Em várias ocasiões Pieter Willem Botha e o seu regime "piscaram o olho" à comunidade portuguesa no país, que considerava aliada natural dos afrikaners na manutenção do regime racista.

A partir dos anos 60, e com particular incidência a partir de 1974, depois da revolução de Abril que resultou na descolonização portuguesa, foram muitos os elementos da comunidade portuguesa que caíram na tentação de se aproximar do Partido Nacional e do regime de Botha.

O regime tinha conquistado muitas simpatias ao acolher muitos daqueles que foram forçados a abandonar Angola e Moçambique, deixando para trás tudo o que possuíam, em muitos casos atravessando as fronteiras em fuga apenas com a roupa que tinham no corpo.

Em meados da década de 80, antes de ter sido forçado a passar o poder ao "reformador" Frederik Wilem de Klerk, PW Botha, que na altura não podia pisar solo da grande maioria dos países democráticos da Europa e do mundo, visitou oficialmente a ilha da Madeira a convite de Alberto João Jardim, para desespero do governo central, que na altura tudo tentou para evitar o embaraço de acolher Botha (e o seu ministro dos estrangeiros "Pik" Botha) em solo português.

Jardim ainda hoje defende a decisão de ter acolhido Botha na Madeira, com o argumento de que acima de tudo teve em conta os altos interesses da comunidade portuguesa na África do Sul, maioritariamente madeirense.

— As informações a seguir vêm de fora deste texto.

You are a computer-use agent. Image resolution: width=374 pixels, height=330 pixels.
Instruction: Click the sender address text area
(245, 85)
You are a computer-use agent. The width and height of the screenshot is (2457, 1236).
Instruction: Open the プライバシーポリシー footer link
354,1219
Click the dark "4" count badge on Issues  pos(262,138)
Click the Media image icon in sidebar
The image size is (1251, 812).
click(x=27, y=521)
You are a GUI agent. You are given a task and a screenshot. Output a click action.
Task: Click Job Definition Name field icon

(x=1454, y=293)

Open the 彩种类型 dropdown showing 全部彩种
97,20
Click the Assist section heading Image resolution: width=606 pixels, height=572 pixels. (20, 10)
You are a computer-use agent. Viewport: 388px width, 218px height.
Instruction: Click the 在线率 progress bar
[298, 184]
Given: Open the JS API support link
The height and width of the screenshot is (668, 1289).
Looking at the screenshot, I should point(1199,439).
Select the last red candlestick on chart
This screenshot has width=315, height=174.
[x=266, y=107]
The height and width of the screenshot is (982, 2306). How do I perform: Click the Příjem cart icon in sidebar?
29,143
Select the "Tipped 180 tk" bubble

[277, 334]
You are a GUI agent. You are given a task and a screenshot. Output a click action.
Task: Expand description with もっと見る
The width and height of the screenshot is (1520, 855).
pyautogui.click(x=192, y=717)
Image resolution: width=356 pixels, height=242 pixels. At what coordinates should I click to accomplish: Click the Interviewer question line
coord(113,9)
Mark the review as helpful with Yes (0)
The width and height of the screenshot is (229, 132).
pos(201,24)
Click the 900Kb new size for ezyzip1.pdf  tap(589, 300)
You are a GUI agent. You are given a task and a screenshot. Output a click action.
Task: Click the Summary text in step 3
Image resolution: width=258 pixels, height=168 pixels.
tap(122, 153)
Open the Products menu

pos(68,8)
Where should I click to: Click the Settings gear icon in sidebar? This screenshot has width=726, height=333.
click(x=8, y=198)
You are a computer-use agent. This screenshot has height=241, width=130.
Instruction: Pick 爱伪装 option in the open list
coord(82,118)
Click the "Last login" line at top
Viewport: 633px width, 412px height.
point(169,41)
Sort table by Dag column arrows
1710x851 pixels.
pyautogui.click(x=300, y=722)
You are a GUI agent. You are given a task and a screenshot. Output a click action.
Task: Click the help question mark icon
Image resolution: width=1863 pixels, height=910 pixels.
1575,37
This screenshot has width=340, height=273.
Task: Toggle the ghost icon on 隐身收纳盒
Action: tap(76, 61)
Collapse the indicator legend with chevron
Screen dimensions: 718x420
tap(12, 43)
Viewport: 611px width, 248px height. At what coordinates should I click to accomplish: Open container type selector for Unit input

O "Groot Krokodil" (ou em português o "grande crocodilo"), título que lhe foi imposto por vários críticos por força da sua teimosia e obstinação, Pieter Willem Botha parece ter dado um sinal, há poucas semanas, de que o seu fim se aproximava.

Depois de uma vida longa e praticamente isenta de doenças, Botha tinha sido hospitalizado com uma indisposição, mas os testes realizados nada revelaram .

Parece que a idade o traiu e morreu esta noite com as convicções intactas.